EXERCISE PROMPT: Excluding pictures, reproduce word for word the lines from the one containing "Click the coordinate" through the end of the material below.

»»

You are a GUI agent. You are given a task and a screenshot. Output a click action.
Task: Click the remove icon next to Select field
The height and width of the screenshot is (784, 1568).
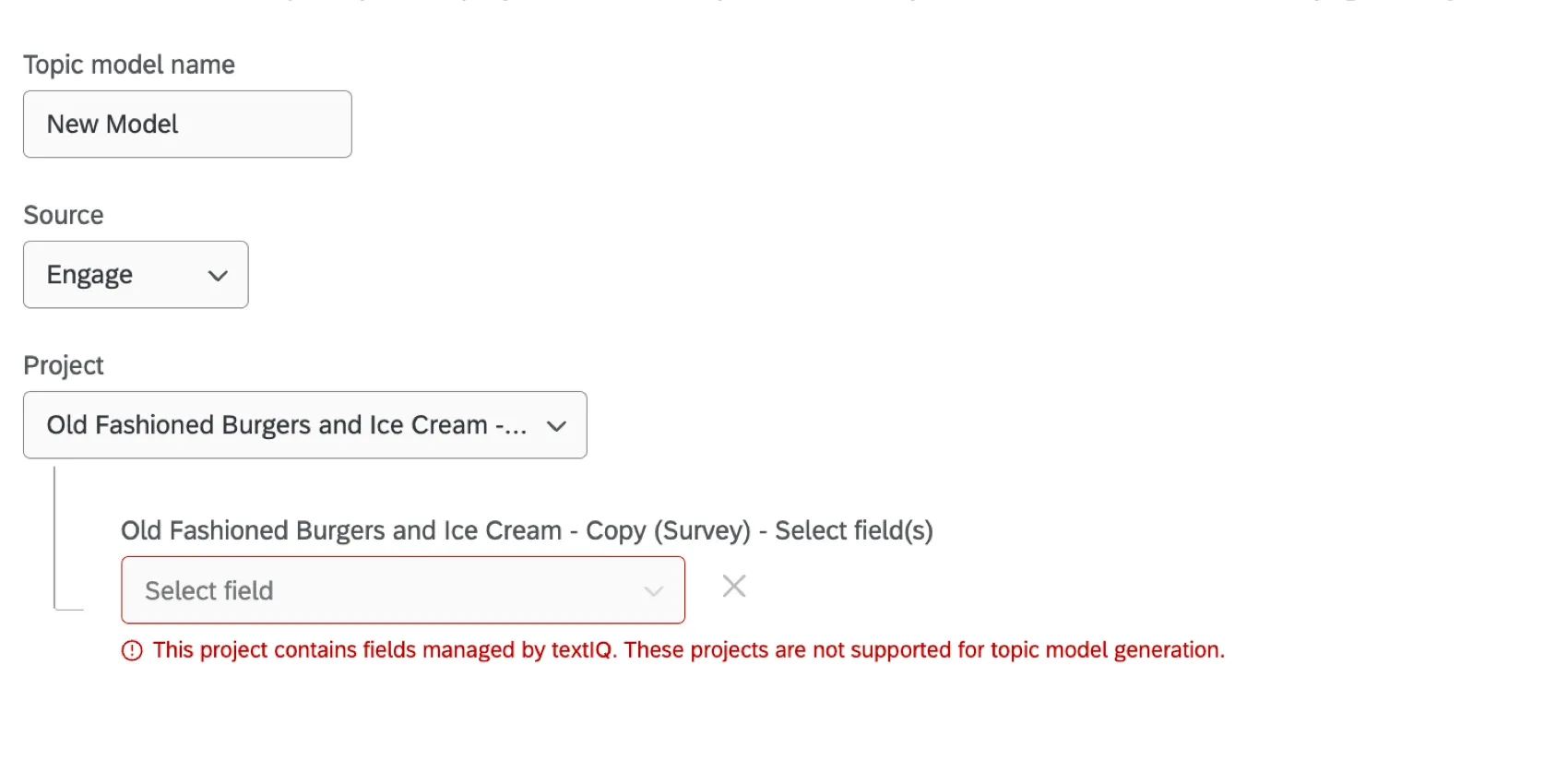[733, 587]
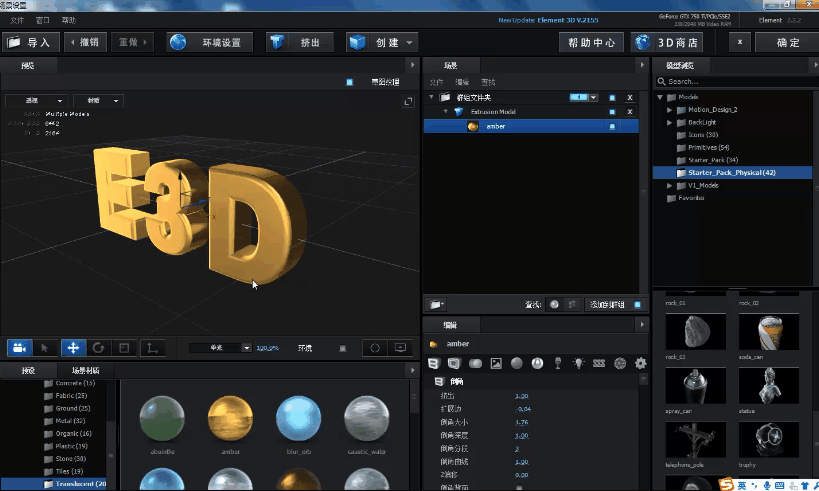The image size is (819, 491).
Task: Toggle the environment checkbox below viewport
Action: coord(343,348)
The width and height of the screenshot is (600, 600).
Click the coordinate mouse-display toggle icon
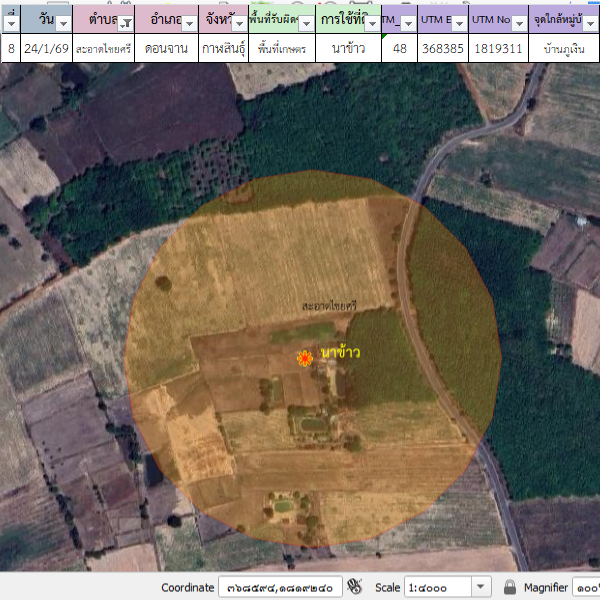pyautogui.click(x=353, y=587)
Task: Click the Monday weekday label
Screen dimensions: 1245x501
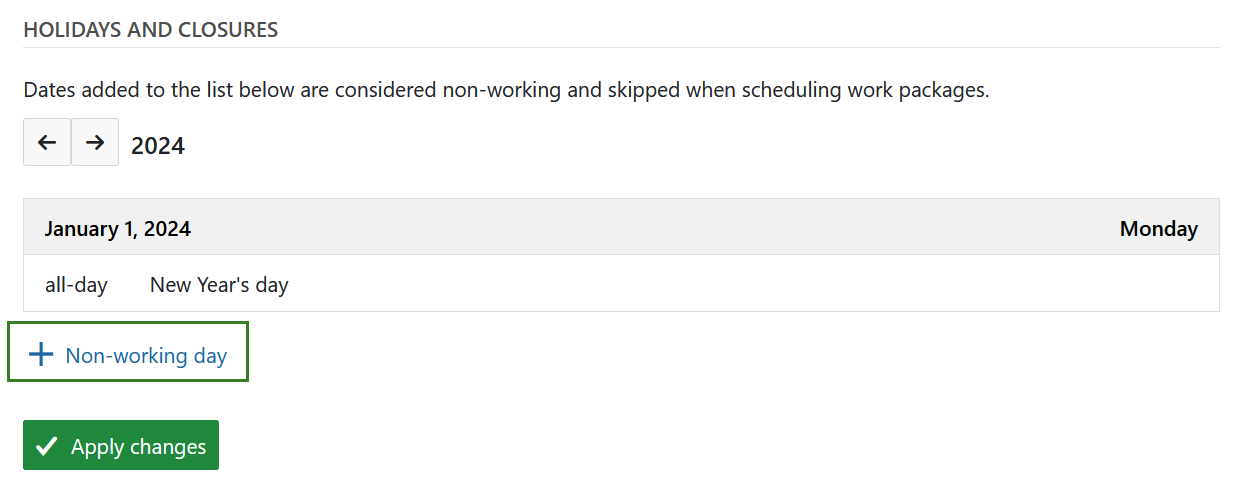Action: [x=1158, y=229]
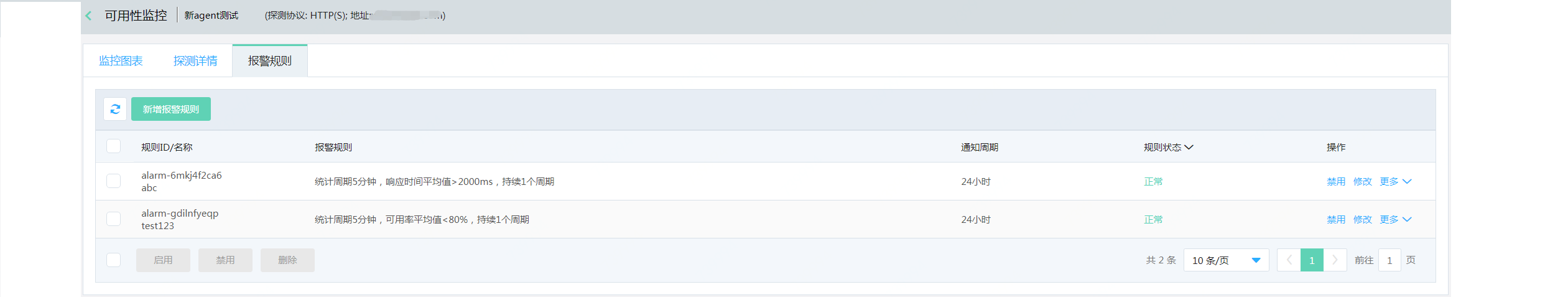Viewport: 1568px width, 297px height.
Task: Click the 前往 page number input field
Action: 1389,260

««

TASK OUTPUT:
Click the coordinate mouse-display toggle icon
pyautogui.click(x=353, y=587)
Task: Click the Monday weekday label
Screen dimensions: 1245x501
Action: [x=1158, y=229]
Viewport: 1568px width, 297px height.
Task: Click the 前往 page number input field
Action: 1389,260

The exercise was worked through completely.